2. The 2012 Presidential Election.  Now that Mitt Romney has all but wrapped up the Republican nomination for president, I will be interested to see how the fall campaign shapes up.  At the very least, it's certain to be an extremely dirty affair; Barack Obama, not having a positive record to run on, will have no choice but to attempt to vilify his opposition -- and the major news media, having dived headlong into the tank for him in 2008, will surely do so again this year.  I'm one of millions who found irony in Obama's statement that he has to be re-elected in order to "finish the job."  Geez, precisely what "job" would that be -- destroying the dollar, perhaps?  (His lack of economic acumen reminds me of the apocryphal person who asked, "How can I be overdrawn at the bank when I still have checks in my checkbook?")

3. Climate Change.  I've long been convinced that concerns about man-made global warming are overblown and that the so-called "science" on which those concerns are based is the ginned-up product of naked leftist ideology.  However, one positive effect of the warmists' having overplayed their hand in recent years (doing their best Chicken Little impressions) is the gradual realization that their policy preferences are extremely unpopular; in short, we simply can't afford the solutions they propose without a serious degradation of our modern standard of living, and few people are going to go along willingly with that, at least absent some pretty convincing proof.  I once had someone state to me, "How much will it cost if Florida ends up underwater?"  My response (with apologies to Mike Myers): "Monkeys might fly out my butt, too, but that doesn't mean I'm going to spend a trillion dollars to 'try' to prevent it!"

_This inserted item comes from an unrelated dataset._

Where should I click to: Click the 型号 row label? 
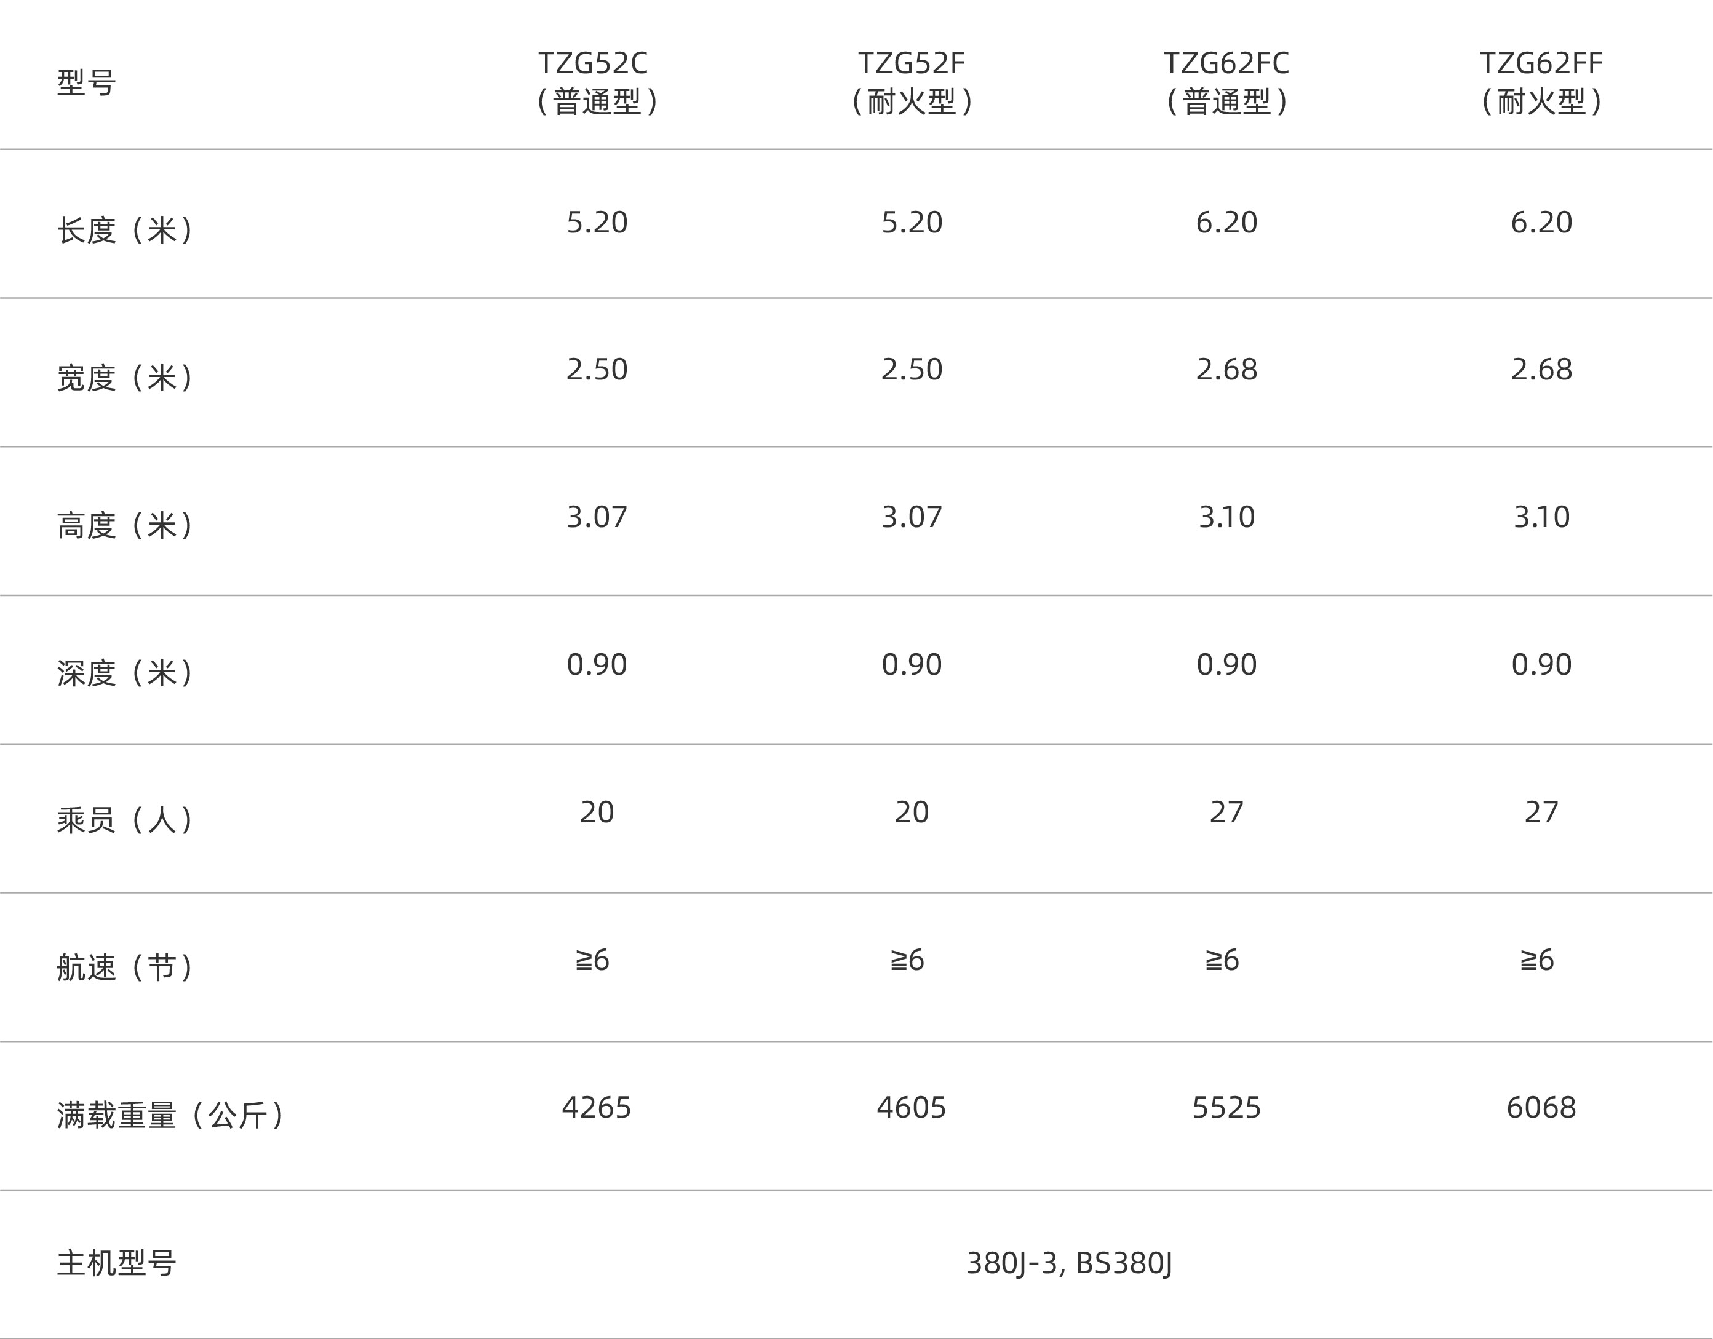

4. My Truck.  I bought a brand-new Toyota Tacoma truck in 1999 and have had it now for thirteen years.  I don't drive it all that much, which is evident in the fact that it still only has about 72,000 miles on it; however, it's been pretty reliable transportation, and I hope to be driving it thirteen years from now.  It's funny that the truck suffered three collisions/accidents in the first six months I owned it -- first, a car pulled into Dorine when she was making a left-hand turn in a dual turn lane; second, we stupidly tried to empty a trailer full of gravel we'd hauled with it...on an incline...without blocking unhooking the trailer, which immediately slammed into the tailgate of the truck and messed it up pretty badly; and third, I was stopped at a light on northbound Tramway Blvd. when a drunk driver slammed into the car behind me so hard that he pushed that car into the back of my truck -- but none since that time.  (Knock on wood.)

5. Whitney Houston and "Evil" Benzodiazepines.  After Whitney Houston was found dead in February of this year -- in a bathtub in a hotel bathroom containing multiple prescription drugs -- the word "benzodiazepine" almost became a swear word.  People like Dr. Drew (of the eponymous television show on HLN) were hysterically decrying the use of "benzos" as if anyone using them were a tweaker bent on stealing your identity to get drug money.  Of course, it was later disclosed that Houston's death by drowning resulted largely from her habitual cocaine use, and no further mention was made of her prescription medications.  Speaking as someone who has long used Temazepam (a commonly prescribed "benzo") as a sleep medication, and as someone who has suffered greatly for two-plus years from mal de debarquement syndrome, the literature for which prominently mentions the use of "benzos" (especially Klonapin) as a palliative, I want to scream "You don't get anything, do you?" at these people.  After visiting with a sleep psychologist last week, I came to the conclusion that pharmacology -- especially the continued use of Temazepam for sleep, combined with a low-dose Klonapin or Diazepam (i.e., valium) for use during the day -- may be my only salvation in terms of coping with my two diagnoses (chronic insomnia and chronic disequilibrium).  Unfortunately, trying to convince a doctor or nurse practitioner that it can be okay, even desirable, for someone to use multiple "benzos" is a real trick; the publicity surrounding Whitney Houston's demise sure didn't help!